Which brings up another key difference. Roseman says never be afraid to make mistakes, but when you do, fix them quickly. Shanahan does not, he maintains his cap savings through the offensive line credo. The Niners' weakness on the right side of the line has been evident for years but goes unfixed.

2019 Super Bowl loss, Jimmy Garoppolo went 1-9 when pressured and threw two picks. 2021 NFC Championship, lack of ball skills in the secondary, fixed. 2022, Philly has a 62% pressure rate from their D Line and Jason Kelce put his man on skates in the run game. Why don’t the Niners get through for a ring? There’s the answer. The Shanahan blueprint.

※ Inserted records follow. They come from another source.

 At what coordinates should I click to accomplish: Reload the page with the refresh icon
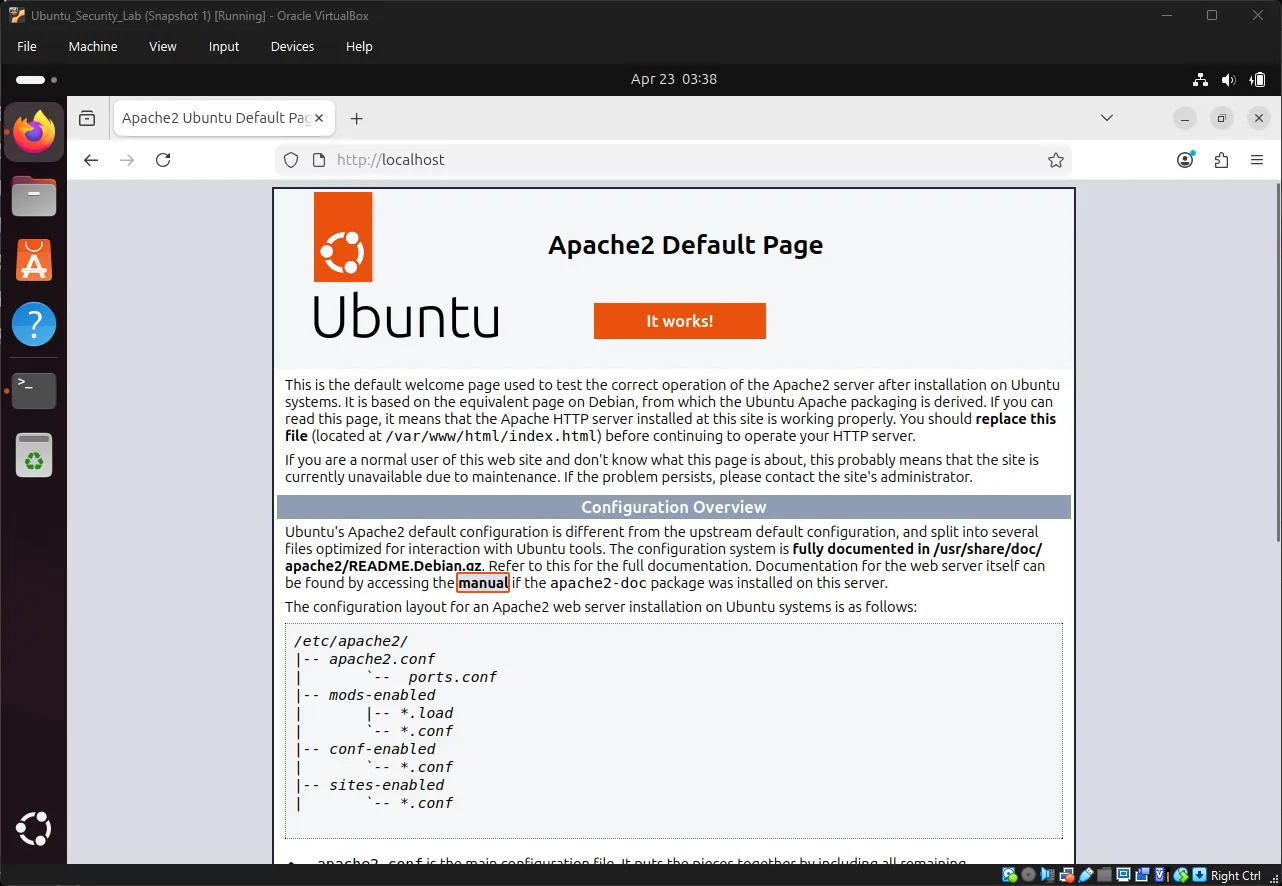[x=163, y=159]
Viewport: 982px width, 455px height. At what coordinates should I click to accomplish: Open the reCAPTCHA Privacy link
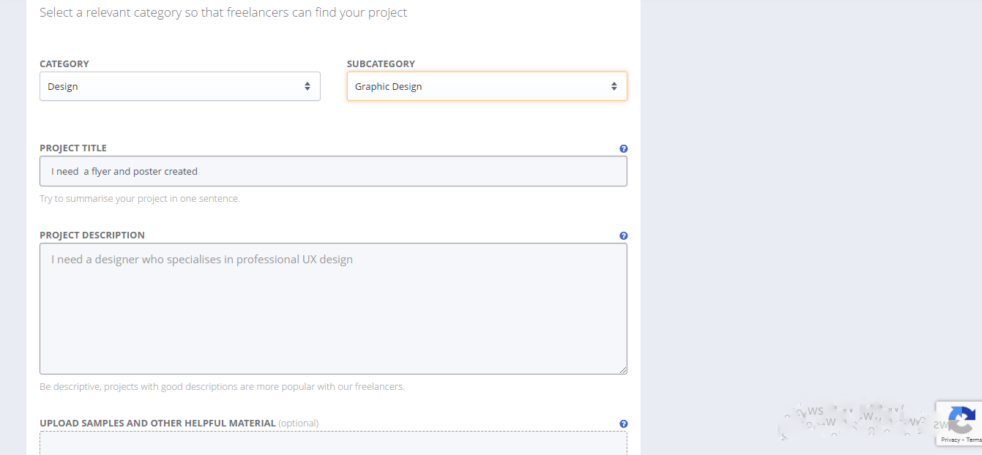949,440
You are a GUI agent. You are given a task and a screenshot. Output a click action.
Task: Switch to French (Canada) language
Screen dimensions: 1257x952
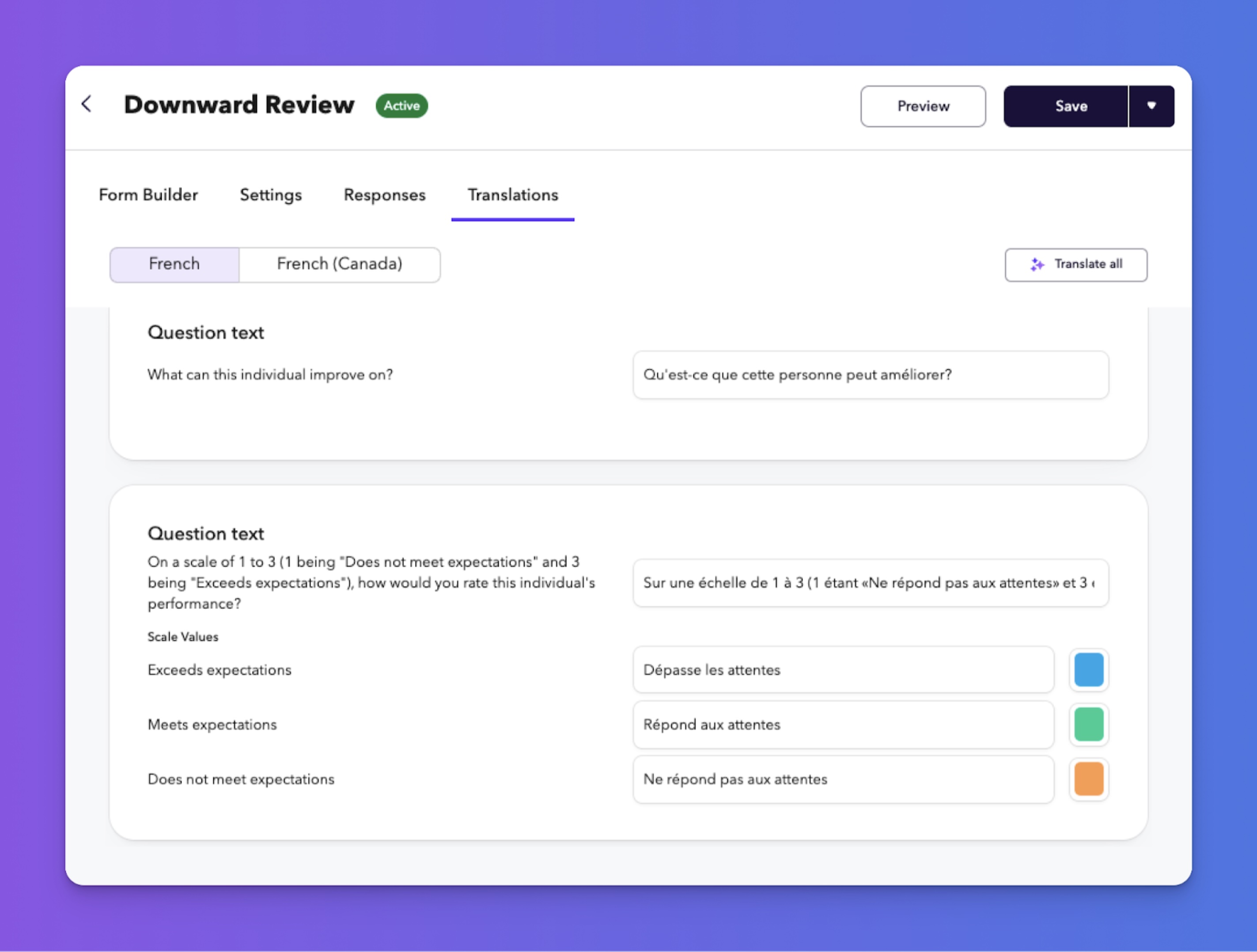(339, 264)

Will that blueprint cost the Niners this game on Sunday? If Reddick and the Eagles defensive line have another big game, yes.

The good news for the Niners is there’s an easy fix in the upcoming draft. Take what you have not. A right tackle in the first, a corner in the second, a guard in the third. Shanahan maintains his cheap offensive line but upgrades the talent dramatically. If they draft well, lingering mistakes are finally fixed. I believe the Niners will win next season’s Super Bowl if they draft intelligently in April.

HEAD COACH

Nick Sirianni - The studio gangster of the NFL. Tough guy yells at the Kansas City crowd in the safety of the tunnel and plays to the camera. Sirianni’s persona has all the authenticity of cubic zirconia. He’s a junior high school punk granted a wish from the genie to be an NFL head coach. A lack of professionalism and maturity combined with excess mugging for the camera.

If the league held a fundraiser of throwing pies in Sirianni's face for 20 bucks there’d be a line around the planet. Karma is waiting for Sirianni with a 2x4.

Sirianni is insufferable but there’s no denying his ability or his record, winning 27 of his last 29 games with potentially two straight Super Bowl appearances, and maybe this time a ring. 10-1 this year after losing one of the best offensive coordinators in the league Shane Steichen, doing an excellent job leading the Colts.

Part of Philly’s record undeniably belongs to Roseman. That said, Sirianni and his staff have made the adjustments to come from behind to win four times this year including from ten down at halftime to Kansas City and Buffalo.

Kyle Shanahan – One of the elite play designers in the league, scheming targets wide open. Shanahan’s opening drive scripts this year have consistently produced points to feed the game script of playing with a lead.

Shanahan is among the league’s best in assembling and mentoring a great coaching staff with some of the top position coaches in the league. He and Lynch have used coaching and management hires to reap a harvest of comp picks, something Philly caught on to late and is now copying.

The issue has never been Shanahan’s coaching, it’s his blueprint. We’ll see if that can be overcome on Sunday.